Meeting to discuss open records, from the left, Professor Stephen Berry, Sgt. Troy Kelsey and Christoph Trappe made up the panel.
“Public records are society’s footprints,” said Professor Stephen Berry in a public records meeting on March 8. Berry, an associate professor of journalism at The University of Iowa as well as a Pulitzer Prize winner, was one of four panelists who met to discuss open records.
Also on the panel were Kathleen Richardson, executive secretary of Iowa’s Freedom of Information Council; Christoph Trappe (B.A. 2001) public safety reporter for The Cedar Rapids Gazette and Sgt. Troy Kelsey, public information officer for the Iowa City police department, who were asked to participate due to their extensive work regarding the topic.
Lyle Muller, the moderator of the meeting and senior editor at The Cedar Rapids Gazette, began by pointing out the American people’s increasing interest in public records. In light of this, federal and state legislatures have become more concerned with the status of open records laws and whether they are sufficiently benefiting the public.
According to Richardson, open records, as defined by the Iowa Legislature, are all records, tapes and other documents having to do with government records.
Because this definition is overbroad, the Legislature has passed more than 50 exceptions to the public records law that include confidentiality of medical records, business trade secrets and aspects of police investigations. Richardson said that all government records and meetings are presumed open to the public unless specified.
Trappe said many of his best stories have come from public documents and that anonymous sources are sometimes unreliable. He also agrees with Berry in that, “public records can’t take back quotes.”
Trappe said he uses public records daily and that Kelsey and him have become very familiar with each other.
Kelsey said that everything that the police department generates is a public record at some point. Kelsey also said that although he may not disclose information to the public at one time or another due to an investigation, after the case is closed or the public’s safety is no longer at risk, the information will become public record.
Although there are many ways one can research public information online, Kelsey is ready and willing to answer any questions regarding the system and can also help retrieve more specific information.

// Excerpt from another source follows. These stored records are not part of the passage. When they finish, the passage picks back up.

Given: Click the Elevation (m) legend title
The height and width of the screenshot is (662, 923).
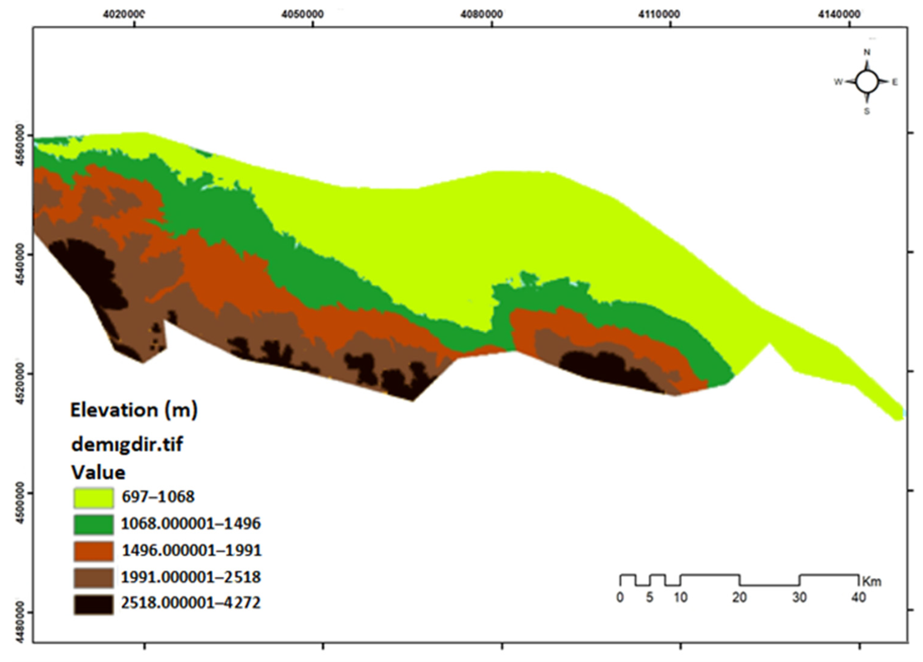Looking at the screenshot, I should click(134, 410).
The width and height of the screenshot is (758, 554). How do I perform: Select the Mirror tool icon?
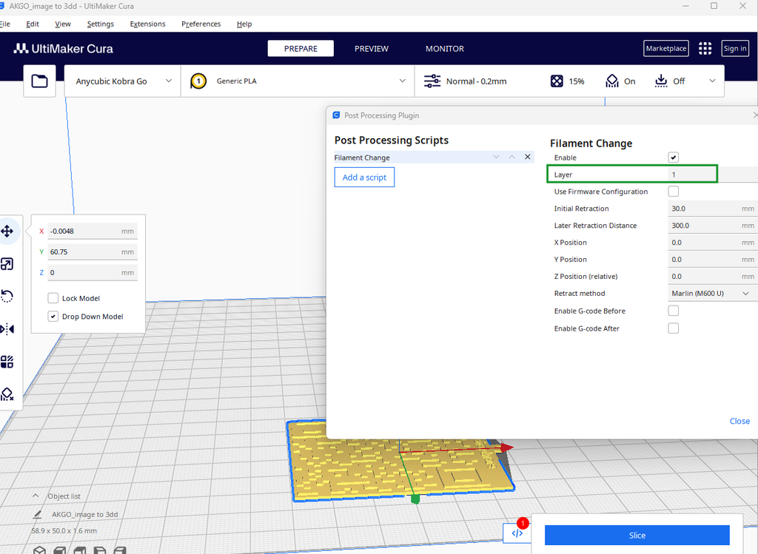click(x=7, y=329)
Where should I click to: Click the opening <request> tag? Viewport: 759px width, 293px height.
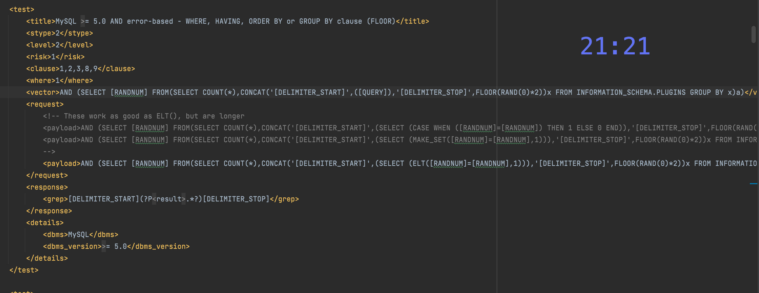pyautogui.click(x=45, y=104)
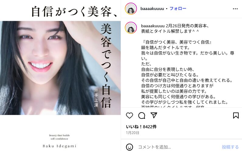
Task: View the いいね！8422件 likes list
Action: pos(141,127)
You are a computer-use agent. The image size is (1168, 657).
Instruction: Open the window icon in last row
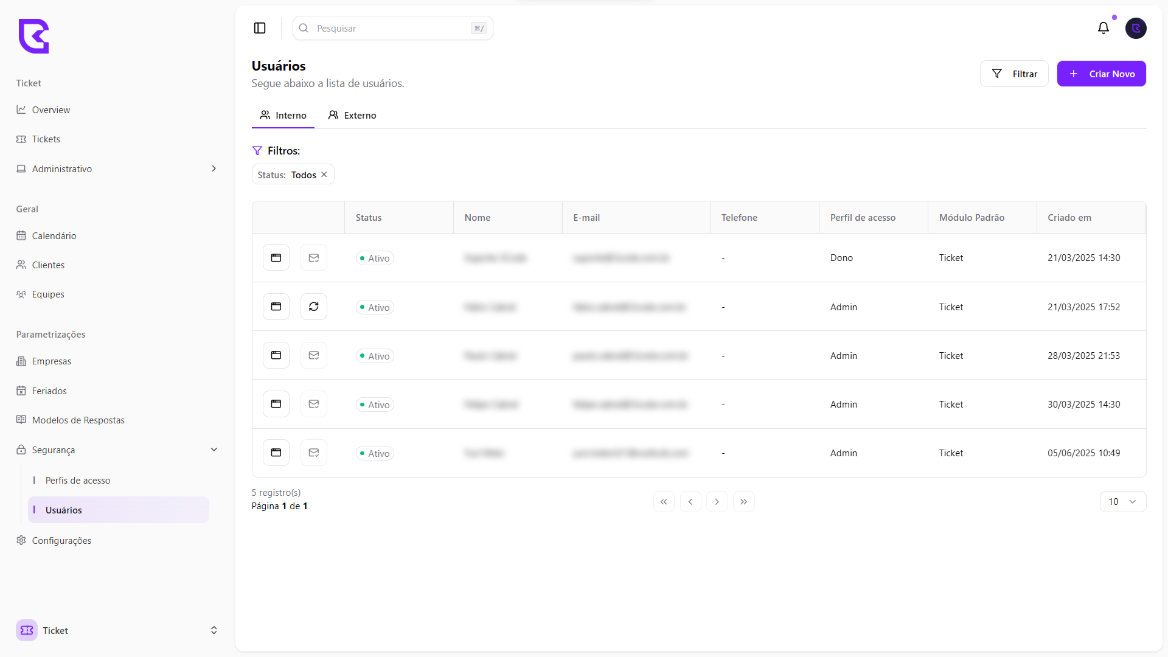click(276, 453)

Kelsey asked that information requests be filed in person, by fax or by telephone so he can fully understand what information is needed.
Even though finding a public record may sometimes be tedious, all four panelists recognized the need for courtesy between the record holders and the public. Each said that being abrasive is no way to go about getting information.
“Do you want to be a bull in a china shop or do you want to be polite?” Kelsey asked. Berry further stressed the importance of courtesy by stating the “soft touch road” works best when attempting to obtain public documents.
The week of March 12 marked the start of Sunshine week, a week designed to show the importance of open government and freedom of information. Sunshine week is an important lead up to the Iowa Legislature rewriting the open record law. The law has become outdated due to advancing technology and as Richardson said, certain sections of the law need to be clarified and there are “loopholes that need to be closed.”